Canada's Finance Minister Francois-Philippe Champagne presented the federal budget on Tuesday, outlining Prime Minister Mark Carney's economic plan. The budget projects a deficit and significant spending, with a focus on strengthening Canada's economy, increasing global competitiveness, and adapting to changes in international relations. It also details spending cuts, shifts in trade policy, environmental initiatives, defence investments, and changes to previous administration policies.
Fiscal Overview and Spending Plan
The budget proposes billions in spending, potentially raising Canada's deficit to C$78.3 billion (£42.6 billion), which would be the second largest on record. The total spending plan amounts to C$280 billion, aimed at boosting global competitiveness and attracting C$1 trillion in investment over the next five years. Funds are allocated across various sectors including highways, ports, electrical grids, digital corridors, defence, housing, and initiatives to enhance productivity.
The plan projects C$60 billion in total spending cuts over the next five years. These cuts include a reduction of 40,000 public sector jobs by the end of 2029, representing approximately 10% of the workforce, to be achieved through attrition, job cuts, and the adoption of AI. Federal ministries may experience up to 15% cuts, expected to generate over C$44 billion in savings. For the first time, the fiscal plan distinguishes between operational spending (day-to-day government expenditures) and capital investment (funding intended for economic growth).
Global Economic and Cultural Realignment
Historically, the United States has been Canada's largest trading partner, accounting for about 70% of its trade. The budget outlines an intention to diversify trade by looking to Europe and Asia, with a goal to double non-US exports over the next decade. Measures include backing for businesses developing new export markets, covering legal expenses and market research. The budget also explores Canada's potential participation in the Eurovision Song Contest.
To enhance Canada's attractiveness for investment, the budget proposes initiatives, including lowering Canada's marginal effective tax rate from 15.6% to 13.2%. Furthermore, C$1.3 billion is allocated over three years to attract international researchers to Canadian universities and support their research, alongside investments in quantum research.

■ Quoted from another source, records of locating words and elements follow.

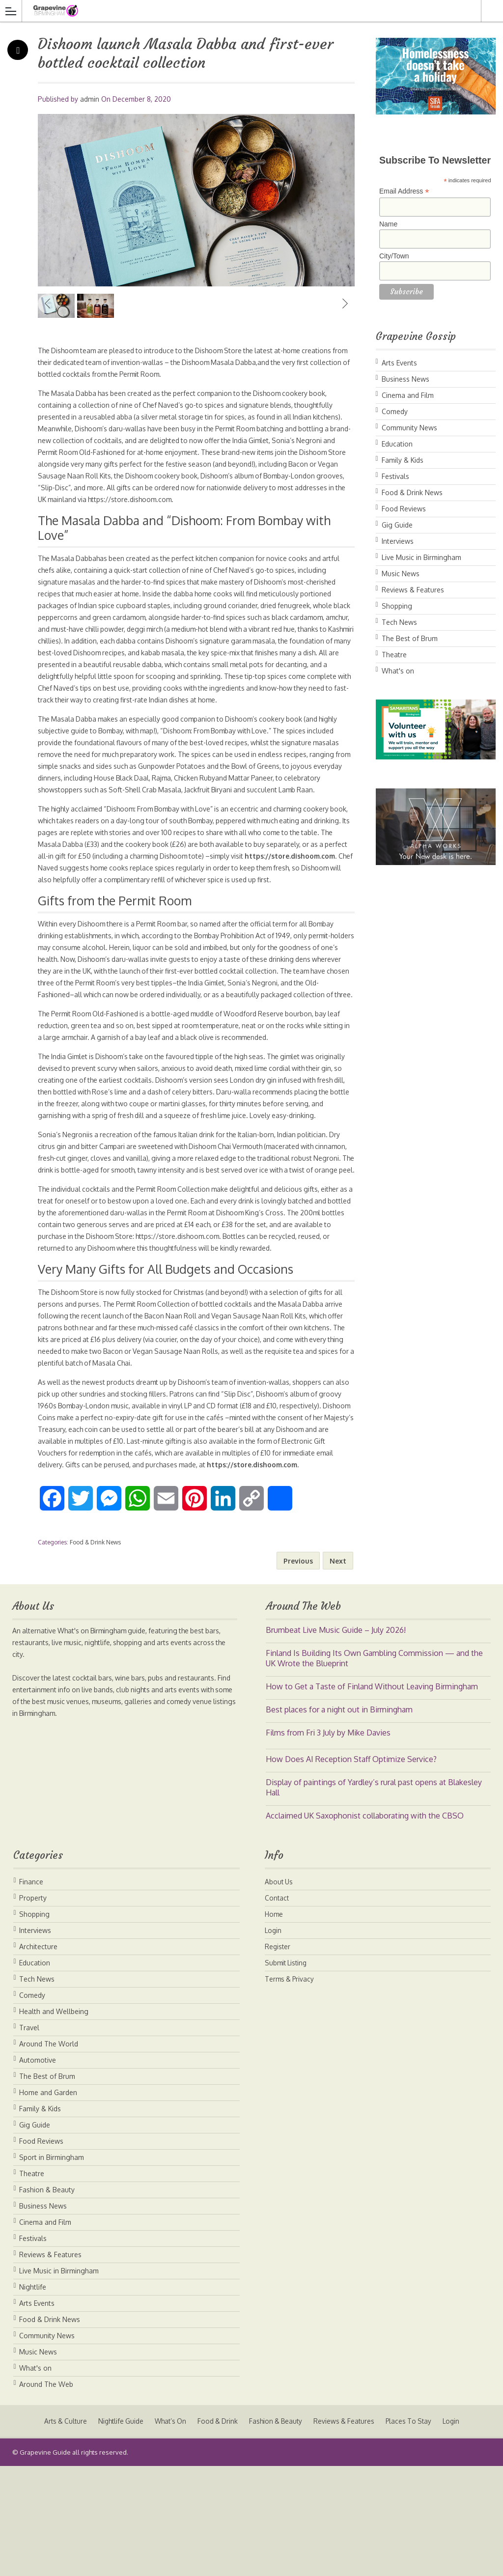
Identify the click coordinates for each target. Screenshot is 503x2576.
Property (33, 2008)
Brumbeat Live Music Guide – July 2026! (336, 1740)
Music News (400, 573)
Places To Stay (415, 2531)
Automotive (37, 2170)
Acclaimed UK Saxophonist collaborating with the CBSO (365, 1926)
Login (273, 2040)
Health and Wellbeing (53, 2121)
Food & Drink (216, 2531)
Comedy (395, 411)
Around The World (48, 2154)
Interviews (398, 541)
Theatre (394, 654)
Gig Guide (397, 525)
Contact (277, 2008)
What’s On (167, 2531)
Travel (29, 2137)
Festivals (395, 476)
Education (397, 444)
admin (89, 99)
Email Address (404, 191)
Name (388, 224)
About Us (279, 1992)
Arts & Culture (57, 2531)
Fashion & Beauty (47, 2300)
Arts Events (399, 363)
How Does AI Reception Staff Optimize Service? (351, 1869)
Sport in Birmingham (51, 2267)
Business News (405, 379)
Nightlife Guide (115, 2531)
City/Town (394, 256)
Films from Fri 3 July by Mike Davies (328, 1843)
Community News (409, 427)
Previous (47, 343)
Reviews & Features (413, 590)
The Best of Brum (410, 638)
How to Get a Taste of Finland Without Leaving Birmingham (372, 1796)
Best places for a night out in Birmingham (339, 1819)
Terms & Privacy (290, 2089)
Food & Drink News (95, 1652)
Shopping (397, 606)
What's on (398, 671)
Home (274, 2024)
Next (345, 343)
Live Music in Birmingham (421, 557)
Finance (31, 1992)
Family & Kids (402, 460)
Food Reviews (404, 508)
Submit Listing (287, 2073)
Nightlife (32, 2397)
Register (278, 2056)
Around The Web (46, 2494)
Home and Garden (48, 2202)
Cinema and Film (408, 395)
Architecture (38, 2056)
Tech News (399, 622)
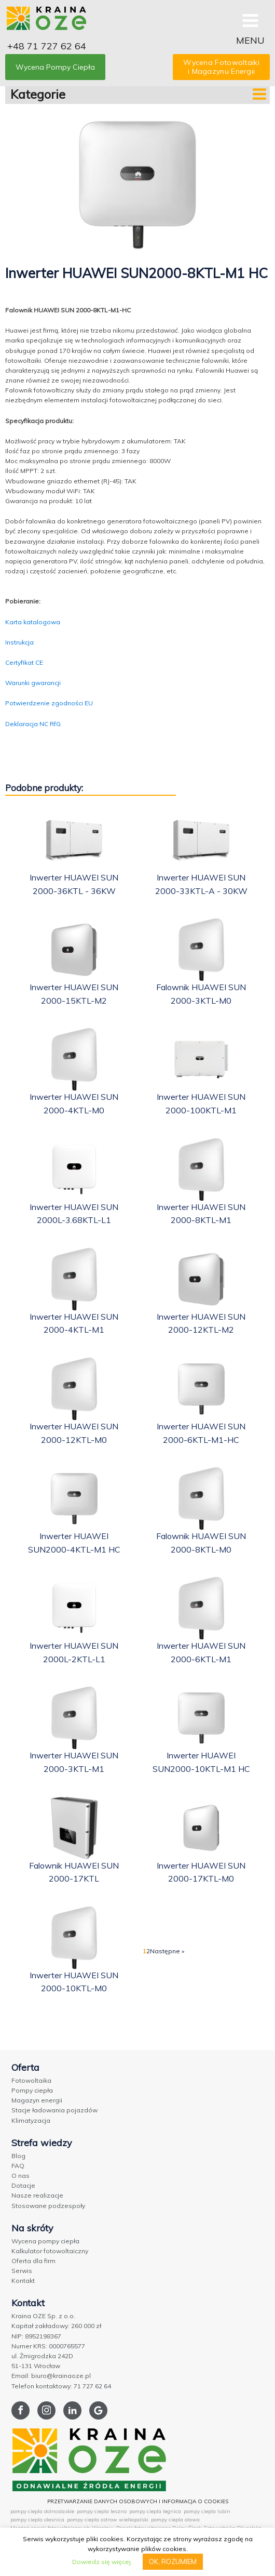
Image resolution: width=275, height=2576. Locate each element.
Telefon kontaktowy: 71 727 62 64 (61, 2386)
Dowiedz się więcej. (102, 2562)
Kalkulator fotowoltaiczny (49, 2251)
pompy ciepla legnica (155, 2511)
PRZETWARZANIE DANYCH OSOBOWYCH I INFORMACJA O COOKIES (137, 2501)
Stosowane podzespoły (48, 2206)
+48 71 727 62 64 (46, 46)
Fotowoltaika (31, 2080)
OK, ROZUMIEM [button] (173, 2561)
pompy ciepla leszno (102, 2511)
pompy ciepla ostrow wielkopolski (107, 2519)
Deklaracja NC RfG (33, 724)
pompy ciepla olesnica (37, 2519)
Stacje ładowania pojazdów (54, 2110)
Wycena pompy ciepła (45, 2241)
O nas (20, 2175)
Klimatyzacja (30, 2120)
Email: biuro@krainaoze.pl (51, 2376)
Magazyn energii (36, 2100)
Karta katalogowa (32, 622)
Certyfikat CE (24, 662)
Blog (18, 2156)
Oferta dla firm (33, 2261)
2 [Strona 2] (148, 1951)
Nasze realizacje (37, 2195)
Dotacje (23, 2185)
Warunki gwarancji (33, 683)
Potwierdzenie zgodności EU (49, 703)
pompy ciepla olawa (175, 2519)
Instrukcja (19, 642)
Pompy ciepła (32, 2090)
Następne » (167, 1951)
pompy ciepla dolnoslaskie (42, 2511)
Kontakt (23, 2280)
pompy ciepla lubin (207, 2511)
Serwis (21, 2271)
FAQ (17, 2166)
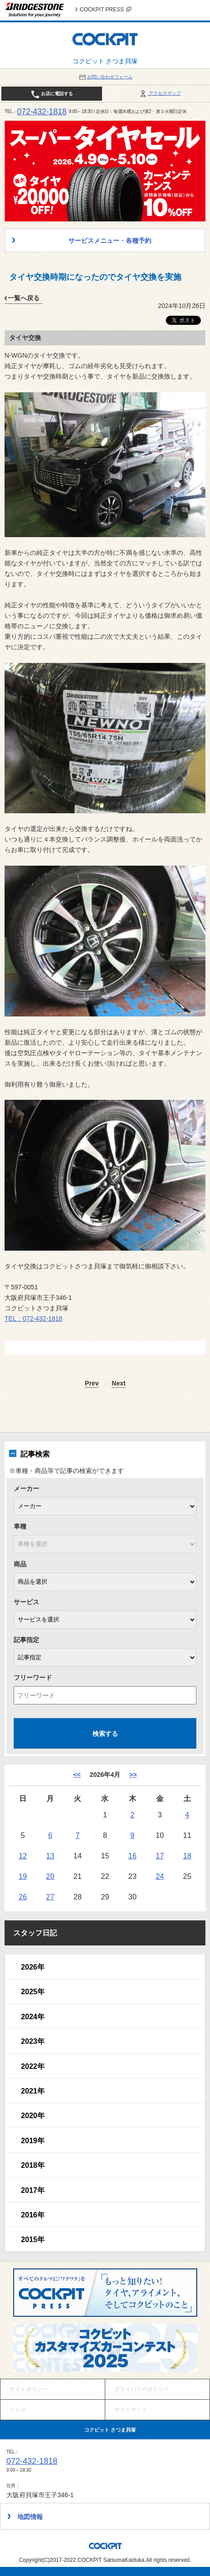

Clean Energy and Environmental Strategy
The budget aims to establish Canada as a "clean energy superpower" by supporting the development of low-emission energy projects, such as nuclear reactors and low-carbon liquefied natural gas. It also promotes the development of carbon capture and storage technologies and enhanced methane regulations. The government reaffirms its commitment to the industrial carbon tax, stating it delivers significant emissions reductions. To encourage investment, the Carney government plans to collaborate with provinces on long-term carbon pricing to provide stability for companies. These initiatives are intended to replace an oil and gas emissions cap introduced by the previous administration and are part of a Climate Competitiveness Strategy.
Defence and Arctic Security
The budget outlines a plan to increase defence spending to meet NATO targets of 2% of GDP this year and 5% by 2035, citing concerns over international security and Arctic threats. A total of C$81.8 billion is allocated for defence spending over the next five years. This funding includes pay increases for the armed forces, investment in digital infrastructure, and development of Canadian supply chains. Additionally, C$182.6 million over three years is designated for the defence ministry to establish space launch capabilities. For the Arctic, C$1 billion over four years is allocated for the development of all-weather, dual-use infrastructure projects to serve both economic and security purposes.
Policy Shifts from Previous Administration
The budget reflects a departure from certain policies of the previous administration. This includes the repeal of the consumer carbon tax, the postponement of the electric-vehicle sales mandate, and the cancellation of a proposed increase on Canada's capital gains tax.
Immigration targets have been adjusted, with a reduction in new temporary residents from 673,650 to 385,000 next year, and to 370,000 in 2027 and 2028. A one-time measure is included to expedite the transition of up to 33,000 work permit holders to permanent residency. Other policies from the Trudeau era that have been ended include the "2 Billion Trees" programme, which had planted approximately 160 million trees by late 2024, and the 2022 luxury tax on vehicles and aircraft priced over C$100,000 and boats over C$250,000. The luxury tax was stated to cost more to administer than it generated in revenue.